En Múnich las 47 muchachas españolas de edades comprendidas entre los dieciocho y los veinticinco años bajaron del bus con cara de susto. Todo allí les era extraño, hostil, frío, terrible, incomprensible. A la ventisca helada se unió el trato vejatorio que recibieron al ser obligadas por los agentes de emigración a ponerse en fila mientras que a cada una le daban un tarjetón identificativo que debían de colgarse al cuello. Y luego estaba el idioma. Pero qué decían esos hombres.
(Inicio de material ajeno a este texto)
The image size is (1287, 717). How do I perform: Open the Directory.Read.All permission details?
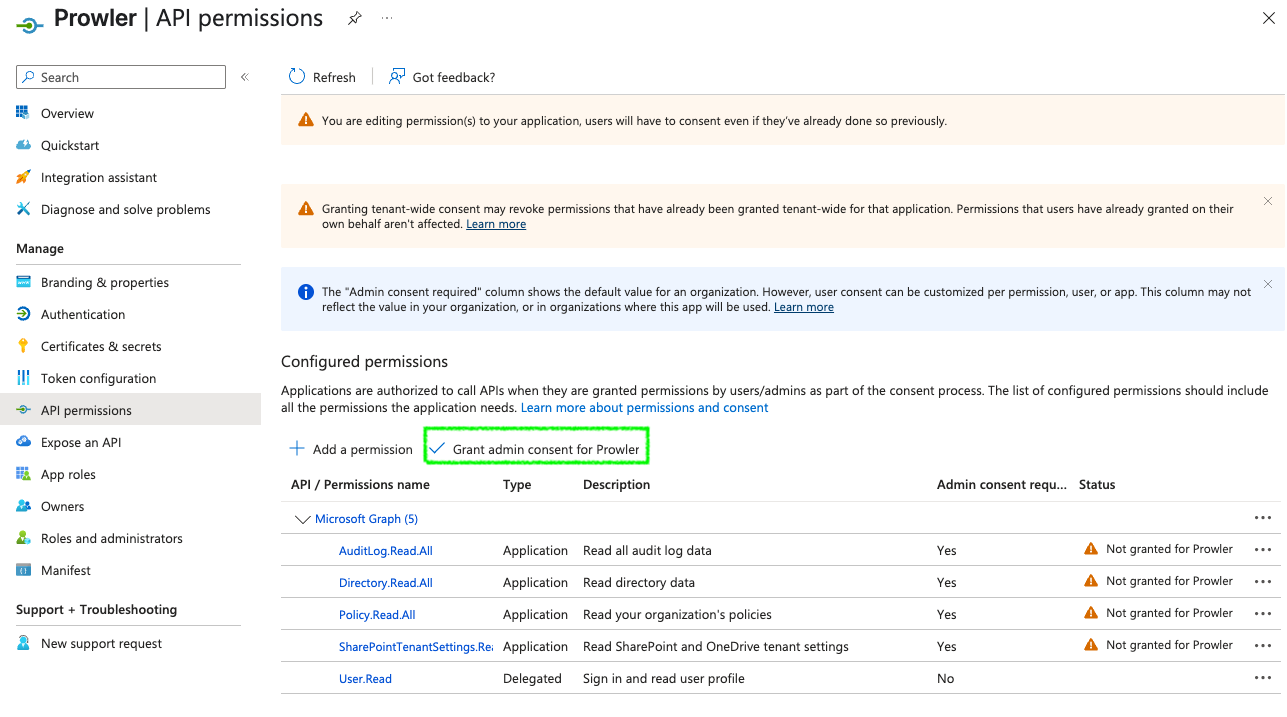[385, 581]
Angelines iba a un lado u otro siguiendo las indicaciones de quienes parecía que allí mandaban; lo mejor era que no tenía que pensar, bastaba con obedecer y seguir al resto. Sin en ese preciso momento ser plenamente consciente de ello ni saber bien por qué, algo le decía a Mari Ángeles que Antonio, su padre, había elegido adecuadamente. Cuando tres meses más tarde Angelines regresó a la casa paterna, de la experiencia alemana no pudo decir nada más que eso: que la trataron como si fuera un animal, que no la consideraron para nada, que ella no entendía lo que le decían, que creía que los demás se burlaban siempre que la veían, que…
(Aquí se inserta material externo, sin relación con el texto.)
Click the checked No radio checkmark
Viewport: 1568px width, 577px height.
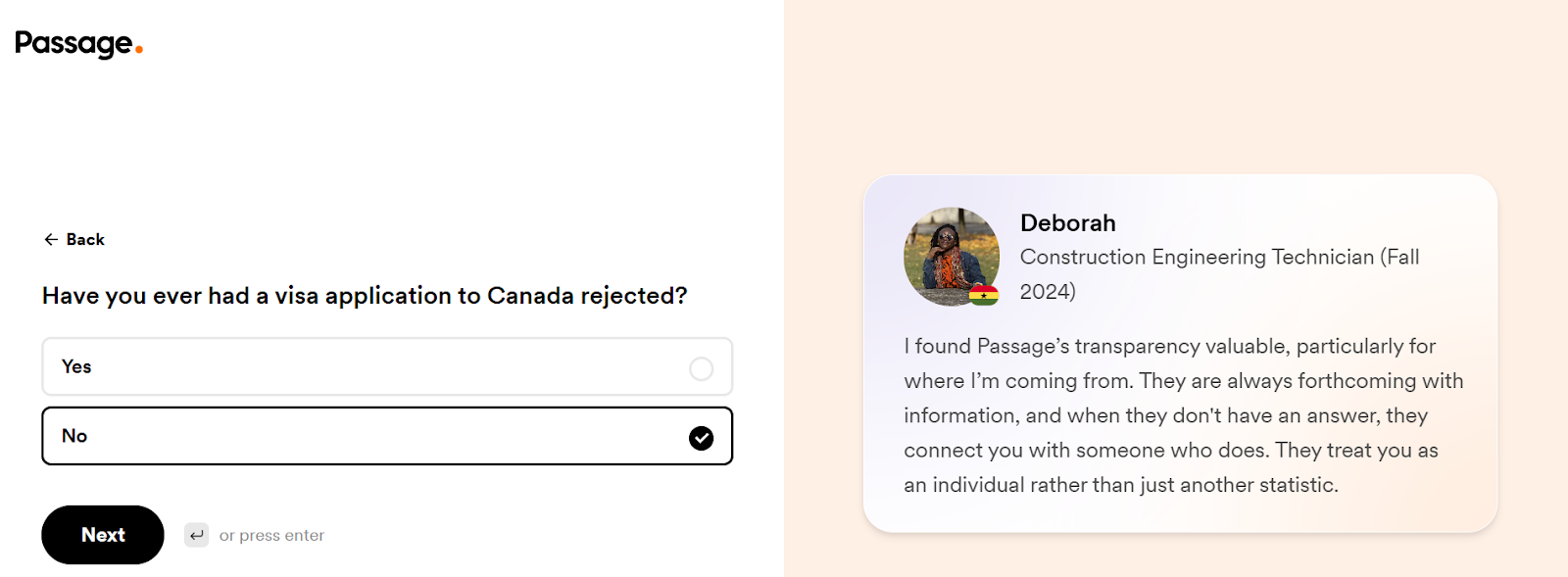coord(701,438)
¿Tuvo Antonio algo de augur al elegir de entre sus dos hijas aquella que se sometería a la experiencia alemana? Pienso que sí, creo que el padre actuó cabalmente, movido por el gran amor que sentía hacia ellas. Supo anticipar que si la hija mayor, la mejor preparada, hubiese ocupado esa plaza laboral en Alemania, él la habría perdido para siempre; sin embargo intuyó que si quien acudía era la más torpe la unidad familiar no se resquebrajaría, pues más pronto que tarde la llamada de la sangre la haría regresar al nido. ¿Egoísmo? No, mejor, adivinación, experiencia, conocimiento de la genética presente en sus propias hijas. Habría que inventar un término para esto: ¿videncia genética? Bueno, llámalo como quieras.